■ PAGE TEXT:
╔══
Cellular “off” switch for inflammatory immune response discovered by Johns Hopkins researchers.
If you’ve ever had an asthma attack, you know how terrifying it can be. Some asthmatics compare those attacks to trying to breathe through a straw. What if asthma attacks could simply be switched off? Researchers say it’s possible.
According to a press release issued by Johns Hopkins Medicine, researchers at the university have discovered a cellular “off” switch for the inflammatory immune response that triggers lung-constricting asthma attacks. The switch is composed of regulatory proteins that control an immune signaling pathway in cells.
“Asthma patients are constantly firing through this pathway because those proteins are stuck in the on position, without proper control by other proteins that shut down this reaction,” lead researcher Nicola Heller, PhD, said in the press release.
Dr. Heller is an assistant professor of anesthesiology and critical care medicine at the Johns Hopkins University School of Medicine.
About 17.7 million adults and 6.3 million children in the US have asthma, according to the Centers for Disease Control and Prevention (CDC). Asthma is a lung disease that can cause wheezing, breathlessness, chest tightness and coughing and is often controlled by taking medicine and avoiding environmental triggers.
Previous research linked asthma to one type of immune cell called M2 macrophages in the lungs. In non-asthmatic people, M2 activates to clean up allergens and foreign particles. In asthmatics, M2 cells’ chemical signal lingers and calls in other cells that cause inflammation.
This study focused on two proteins, GRB10 and p70S6K, that control the signaling pathway that activates M2.
To conduct the study, researchers analyzed cultures of human white blood cells. They found that the IRS-2 pathway, which chemicals pass through before activating M2, appeared in two different forms—“on,” which allowed signals to pass through, and “off,” which stopped signals from activating M2.
They found the activity of the regulatory proteins GRB10 and p70S6K increased after exposure to IL-4, an immune system chemical that passes through IRS-4 on its way to M2 cells.
╚══
■ PROBLEM TO WORK ON:
Write out the part of the asthma article that opens with "If you’ve ever" and closes with "the press release.", swapping "press release" for "news release" throughout.

■ AVAILABLE DATA:
╔══
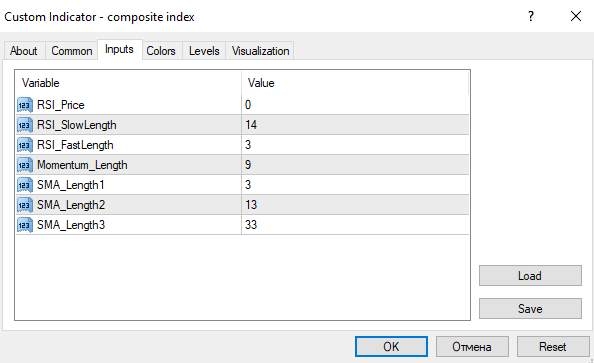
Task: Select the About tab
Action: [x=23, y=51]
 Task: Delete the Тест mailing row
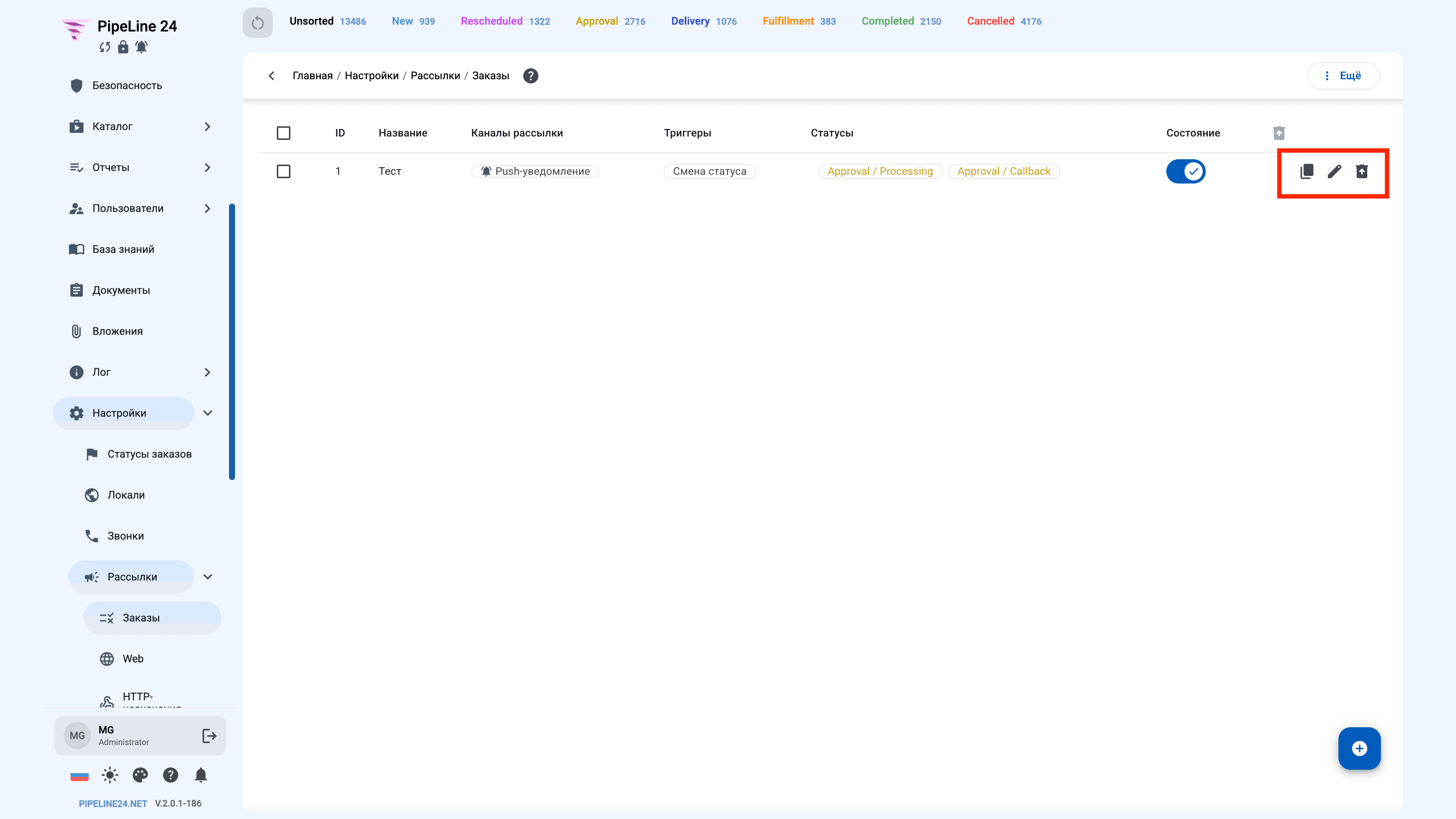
╚══
■ COMPLETED TASK:
If you’ve ever had an asthma attack, you know how terrifying it can be. Some asthmatics compare those attacks to trying to breathe through a straw. What if asthma attacks could simply be switched off? Researchers say it’s possible.
According to a news release issued by Johns Hopkins Medicine, researchers at the university have discovered a cellular “off” switch for the inflammatory immune response that triggers lung-constricting asthma attacks. The switch is composed of regulatory proteins that control an immune signaling pathway in cells.
“Asthma patients are constantly firing through this pathway because those proteins are stuck in the on position, without proper control by other proteins that shut down this reaction,” lead researcher Nicola Heller, PhD, said in the news release.